Beneath this task are records; print exactly the stretch of them from the line with "You are a GUI" through the line with "Switch to slide sorter view icon", both ends included.

# [Source information]
%%

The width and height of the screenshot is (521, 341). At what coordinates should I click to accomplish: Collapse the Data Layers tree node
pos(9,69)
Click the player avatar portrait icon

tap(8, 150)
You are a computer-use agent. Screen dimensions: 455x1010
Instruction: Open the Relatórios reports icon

%%
%%

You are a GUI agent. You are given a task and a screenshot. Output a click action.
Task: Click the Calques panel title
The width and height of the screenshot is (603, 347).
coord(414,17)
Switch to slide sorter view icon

%%

# [Answer to the problem]
You are a GUI agent. You are given a task and a screenshot. Output a click action.
Task: Click the Calques panel title
The width and height of the screenshot is (603, 347).
coord(414,17)
Switch to slide sorter view icon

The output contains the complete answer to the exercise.